The only question has been: how much money are they prepared to lose in order to push THE MESSAGE (as YouTuber TheCriticalDrinker dubs it). Well, we’re starting to get an idea.
Last week, Netflix issued a long memo detailing the company culture it hopes to foster: The streaming service lays out that it produces a variety of content and won’t allow its employees to cut programming.
Netflix lets “viewers decide what’s appropriate for them, versus having Netflix censor specific artists or voices.”
And if the employee doesn’t like it, there’s the door. “Depending on your role, you may need to work on titles you perceive to be harmful. If you’d find it hard to support our content breadth, Netflix may not be the best place for you.”
This is an obvious reference to Netflix employees picketing their own workplace in protest at Dave Chappelle’s hugely popular stand-up comedy specials. The same has happened in other industries, especially publishing.
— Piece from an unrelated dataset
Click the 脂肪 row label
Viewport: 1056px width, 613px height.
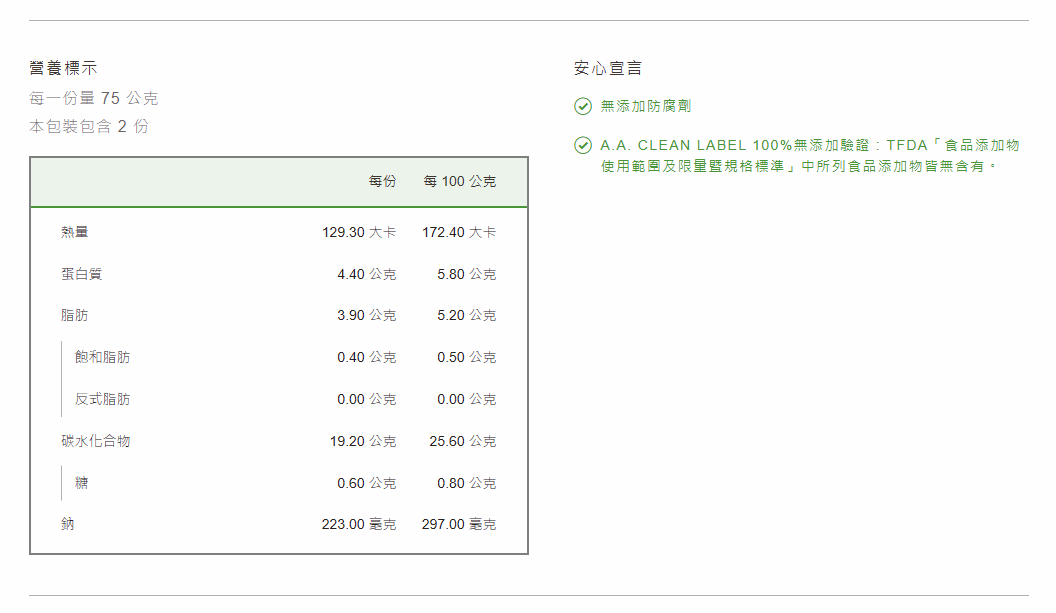pyautogui.click(x=75, y=315)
Now, it used to be that if you didn’t like the job, you knew where the door was. It looks as though, when it comes to choosing between pandering to woke millennials and staying afloat, Netflix management have finally remembered who’s the boss.
They’ve also remembered that, at the end of the day, even Hollywood is a business. There’s more than a whiff of self-interest in Netflix’s new-found commitment to free expression. The streaming service shed 200, 000 subscribers in just the first quarter of 2022 and shed about $40 billion of its stock value. No small part of the mass exodus is its price: Netflix is easily the most expensive streaming service.
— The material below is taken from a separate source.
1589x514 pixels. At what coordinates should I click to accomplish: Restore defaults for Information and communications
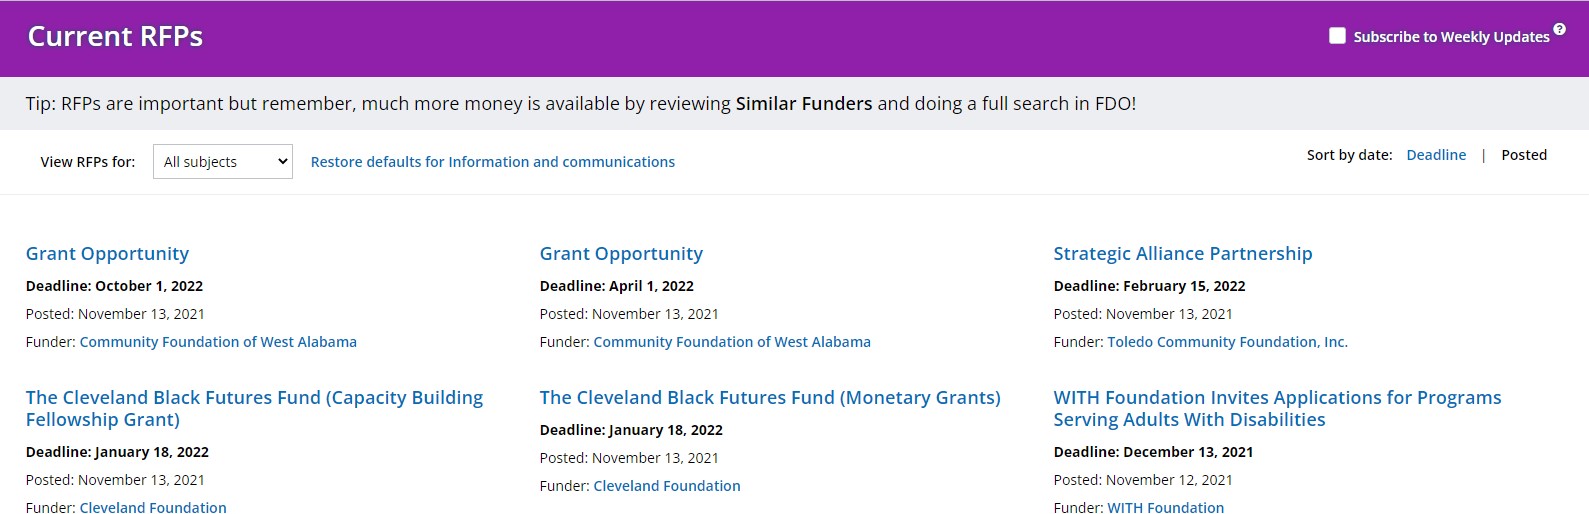pos(493,162)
But its woke politics are compounding its woes.
The Netflix memo made news because it’s now seen as bold to stand up for free speech and open discourse. It seems so novel, letting viewers, and not 23-year-old gender-studies majors in their first job, pick what to watch.
It’s being seen, along with Elon Musk’s purchase of Twitter, as part of a growing backlash against the censorship and cancel culture that has festered ever since the 80s gave us “political correctness”.
But, if Hollywood is slowly getting the memo, Washington is still ploughing ahead with its plans to outlaw ThoughtCrime.
The Biden administration continues to plow on with its Disinformation Governance Board. Nicknamed “Ministry of Truth,” from George Orwell’s dystopian novel “1984,” the DGB is folded under the Department of Homeland Security. Wrongthink is a threat to our national security, you see.
Nina Jankowicz, President Biden’s pick to run the ministry, is particularly susceptible to conspiracy theories, having herself fallen for several.
As Benjamin Weingarten described in The Post last week, she’s “an unrepentant Russiagate collusion-monger who praised the former British spy behind the discredited Steele dossier. Jankowicz also amplified the ultimate in election-interfering disinformation — that the New York Post’s censored-but-true Hunter Biden laptop story was Russian disinformation.”
She also suggested that verified users of Twitter should be able to “edit” other people’s tweets for “context.” Even more alarming, Jankowicz thinks that some people shouldn’t be “verified” on Twitter because they’re “untrustworthy.”
New York Post
Given Jankowicz’ record, we might say that it takes one to know one.